::: MATERIAL TO PROCESS
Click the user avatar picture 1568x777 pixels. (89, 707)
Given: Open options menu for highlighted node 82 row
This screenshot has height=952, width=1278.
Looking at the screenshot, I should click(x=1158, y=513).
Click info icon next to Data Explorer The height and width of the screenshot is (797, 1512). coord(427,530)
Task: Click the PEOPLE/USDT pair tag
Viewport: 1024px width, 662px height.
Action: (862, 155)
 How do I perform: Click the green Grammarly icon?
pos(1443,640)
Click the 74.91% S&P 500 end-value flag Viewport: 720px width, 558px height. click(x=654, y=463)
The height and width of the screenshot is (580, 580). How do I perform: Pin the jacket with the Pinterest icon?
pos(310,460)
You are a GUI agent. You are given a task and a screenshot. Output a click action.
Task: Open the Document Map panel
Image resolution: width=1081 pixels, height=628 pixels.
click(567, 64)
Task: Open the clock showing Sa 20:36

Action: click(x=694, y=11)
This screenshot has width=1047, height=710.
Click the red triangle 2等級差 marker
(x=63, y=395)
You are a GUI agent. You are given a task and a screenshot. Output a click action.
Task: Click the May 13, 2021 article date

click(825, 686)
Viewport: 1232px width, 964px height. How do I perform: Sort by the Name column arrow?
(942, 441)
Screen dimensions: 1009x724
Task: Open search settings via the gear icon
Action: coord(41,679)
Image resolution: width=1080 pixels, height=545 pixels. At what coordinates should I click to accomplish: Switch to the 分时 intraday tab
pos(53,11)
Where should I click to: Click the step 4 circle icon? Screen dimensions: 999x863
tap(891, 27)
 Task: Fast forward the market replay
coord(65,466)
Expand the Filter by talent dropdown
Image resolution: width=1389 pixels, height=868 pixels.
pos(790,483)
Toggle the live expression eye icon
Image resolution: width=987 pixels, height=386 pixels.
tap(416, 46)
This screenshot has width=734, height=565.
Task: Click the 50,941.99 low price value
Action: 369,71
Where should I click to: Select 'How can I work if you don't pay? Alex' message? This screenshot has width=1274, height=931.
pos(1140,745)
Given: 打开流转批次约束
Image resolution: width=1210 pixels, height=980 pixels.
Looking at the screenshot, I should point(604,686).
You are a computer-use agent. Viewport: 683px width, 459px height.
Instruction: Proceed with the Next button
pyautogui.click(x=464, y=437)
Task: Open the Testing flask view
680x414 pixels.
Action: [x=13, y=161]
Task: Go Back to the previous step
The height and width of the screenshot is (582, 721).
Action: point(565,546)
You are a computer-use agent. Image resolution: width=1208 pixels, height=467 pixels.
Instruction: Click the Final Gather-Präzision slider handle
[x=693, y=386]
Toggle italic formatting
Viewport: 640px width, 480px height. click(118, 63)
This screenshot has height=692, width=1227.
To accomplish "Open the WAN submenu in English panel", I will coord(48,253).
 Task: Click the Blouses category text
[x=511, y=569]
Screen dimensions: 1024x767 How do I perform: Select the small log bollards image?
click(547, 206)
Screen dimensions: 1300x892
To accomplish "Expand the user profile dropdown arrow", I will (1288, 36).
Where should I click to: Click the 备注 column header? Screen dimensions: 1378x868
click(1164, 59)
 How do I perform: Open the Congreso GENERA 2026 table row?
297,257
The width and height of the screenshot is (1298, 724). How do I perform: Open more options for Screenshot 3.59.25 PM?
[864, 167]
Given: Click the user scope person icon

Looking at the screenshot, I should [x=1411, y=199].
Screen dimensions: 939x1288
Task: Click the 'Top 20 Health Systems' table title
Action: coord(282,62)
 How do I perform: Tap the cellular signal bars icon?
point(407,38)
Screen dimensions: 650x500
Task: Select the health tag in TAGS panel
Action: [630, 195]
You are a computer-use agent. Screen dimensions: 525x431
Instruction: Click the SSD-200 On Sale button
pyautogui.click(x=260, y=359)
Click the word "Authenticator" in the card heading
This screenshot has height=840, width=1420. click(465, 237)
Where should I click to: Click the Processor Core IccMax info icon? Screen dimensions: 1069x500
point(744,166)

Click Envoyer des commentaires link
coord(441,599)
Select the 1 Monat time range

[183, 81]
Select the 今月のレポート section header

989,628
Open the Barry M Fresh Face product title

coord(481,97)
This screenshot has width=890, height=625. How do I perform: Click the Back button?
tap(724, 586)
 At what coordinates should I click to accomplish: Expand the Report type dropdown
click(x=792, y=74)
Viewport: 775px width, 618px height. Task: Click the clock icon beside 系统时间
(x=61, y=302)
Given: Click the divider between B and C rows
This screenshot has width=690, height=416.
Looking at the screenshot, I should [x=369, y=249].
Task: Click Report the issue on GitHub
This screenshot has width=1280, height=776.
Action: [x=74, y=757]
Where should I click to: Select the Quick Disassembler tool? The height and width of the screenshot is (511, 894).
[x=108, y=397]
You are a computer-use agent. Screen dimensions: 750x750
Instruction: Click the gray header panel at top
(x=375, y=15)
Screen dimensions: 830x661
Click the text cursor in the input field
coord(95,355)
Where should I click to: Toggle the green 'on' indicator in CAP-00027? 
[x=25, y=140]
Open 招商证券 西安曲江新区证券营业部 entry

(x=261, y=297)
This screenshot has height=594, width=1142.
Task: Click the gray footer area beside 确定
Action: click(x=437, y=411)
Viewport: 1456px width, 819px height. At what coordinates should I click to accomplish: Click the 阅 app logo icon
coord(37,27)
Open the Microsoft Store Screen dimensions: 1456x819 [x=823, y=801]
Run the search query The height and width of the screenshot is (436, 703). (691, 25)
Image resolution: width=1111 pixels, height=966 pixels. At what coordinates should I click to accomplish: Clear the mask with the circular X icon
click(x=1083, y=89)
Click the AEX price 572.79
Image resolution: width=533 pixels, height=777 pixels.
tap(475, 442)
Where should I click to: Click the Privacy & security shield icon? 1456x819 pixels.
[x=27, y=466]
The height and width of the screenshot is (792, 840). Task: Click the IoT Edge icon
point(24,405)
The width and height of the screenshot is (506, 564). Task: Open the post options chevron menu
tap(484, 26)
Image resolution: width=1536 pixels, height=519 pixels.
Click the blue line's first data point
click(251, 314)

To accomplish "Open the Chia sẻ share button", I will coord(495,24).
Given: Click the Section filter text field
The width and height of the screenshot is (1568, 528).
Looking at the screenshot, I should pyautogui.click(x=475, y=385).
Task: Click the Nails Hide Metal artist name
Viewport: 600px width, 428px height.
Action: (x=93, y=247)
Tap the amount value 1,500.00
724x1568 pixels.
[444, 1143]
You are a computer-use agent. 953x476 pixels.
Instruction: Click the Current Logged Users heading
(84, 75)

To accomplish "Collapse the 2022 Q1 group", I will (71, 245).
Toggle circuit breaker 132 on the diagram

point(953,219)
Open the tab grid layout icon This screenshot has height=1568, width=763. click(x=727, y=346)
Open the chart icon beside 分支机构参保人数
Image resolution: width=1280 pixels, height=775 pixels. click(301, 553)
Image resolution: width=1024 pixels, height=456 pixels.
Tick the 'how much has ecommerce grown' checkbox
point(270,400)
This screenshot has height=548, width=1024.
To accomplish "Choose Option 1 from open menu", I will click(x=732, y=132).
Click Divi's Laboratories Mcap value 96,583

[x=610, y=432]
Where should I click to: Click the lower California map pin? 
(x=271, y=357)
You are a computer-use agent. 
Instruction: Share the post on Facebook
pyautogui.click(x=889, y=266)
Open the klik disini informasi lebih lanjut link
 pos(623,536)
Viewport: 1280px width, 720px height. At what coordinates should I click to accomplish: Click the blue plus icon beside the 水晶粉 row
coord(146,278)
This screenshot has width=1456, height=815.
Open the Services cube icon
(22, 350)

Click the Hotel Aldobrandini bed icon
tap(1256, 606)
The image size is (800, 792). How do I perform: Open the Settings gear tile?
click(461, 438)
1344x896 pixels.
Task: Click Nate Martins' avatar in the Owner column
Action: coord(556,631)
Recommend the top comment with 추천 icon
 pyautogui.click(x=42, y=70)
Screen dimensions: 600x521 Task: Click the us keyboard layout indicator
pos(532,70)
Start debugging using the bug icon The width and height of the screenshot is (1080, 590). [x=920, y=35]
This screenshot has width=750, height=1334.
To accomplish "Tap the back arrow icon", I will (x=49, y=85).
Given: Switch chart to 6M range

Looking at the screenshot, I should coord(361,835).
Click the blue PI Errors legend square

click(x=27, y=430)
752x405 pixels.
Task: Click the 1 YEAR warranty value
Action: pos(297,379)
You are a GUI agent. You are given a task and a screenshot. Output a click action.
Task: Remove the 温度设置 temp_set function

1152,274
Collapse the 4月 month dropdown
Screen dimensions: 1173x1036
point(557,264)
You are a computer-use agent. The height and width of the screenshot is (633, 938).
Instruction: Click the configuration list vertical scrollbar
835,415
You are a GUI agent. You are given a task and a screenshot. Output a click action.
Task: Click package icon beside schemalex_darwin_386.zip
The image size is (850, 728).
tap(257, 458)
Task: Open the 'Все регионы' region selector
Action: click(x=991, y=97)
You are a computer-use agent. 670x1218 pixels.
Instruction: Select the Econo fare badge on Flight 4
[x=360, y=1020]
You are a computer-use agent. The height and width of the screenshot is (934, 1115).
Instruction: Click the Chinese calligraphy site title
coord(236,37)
::::::
WRITTEN INSTRUCTION
Print the records again verbatim, beginning at the line containing "I will coord(495,24)." and ending with the line containing "coord(146,278)", both included.

THE RESPONSE
To accomplish "Open the Chia sẻ share button", I will coord(495,24).
Given: Click the Section filter text field
The width and height of the screenshot is (1568, 528).
Looking at the screenshot, I should pyautogui.click(x=475, y=385).
Task: Click the Nails Hide Metal artist name
Viewport: 600px width, 428px height.
Action: (x=93, y=247)
Tap the amount value 1,500.00
724x1568 pixels.
[444, 1143]
You are a computer-use agent. 953x476 pixels.
Instruction: Click the Current Logged Users heading
(84, 75)

To accomplish "Collapse the 2022 Q1 group", I will (71, 245).
Toggle circuit breaker 132 on the diagram

point(953,219)
Open the tab grid layout icon This screenshot has height=1568, width=763. click(x=727, y=346)
Open the chart icon beside 分支机构参保人数
Image resolution: width=1280 pixels, height=775 pixels. click(301, 553)
Image resolution: width=1024 pixels, height=456 pixels.
Tick the 'how much has ecommerce grown' checkbox
point(270,400)
This screenshot has height=548, width=1024.
To accomplish "Choose Option 1 from open menu", I will click(x=732, y=132).
Click Divi's Laboratories Mcap value 96,583

[x=610, y=432]
Where should I click to: Click the lower California map pin? 
(x=271, y=357)
You are a computer-use agent. 
Instruction: Share the post on Facebook
pyautogui.click(x=889, y=266)
Open the klik disini informasi lebih lanjut link
 pos(623,536)
Viewport: 1280px width, 720px height. At what coordinates should I click to accomplish: Click the blue plus icon beside the 水晶粉 row
coord(146,278)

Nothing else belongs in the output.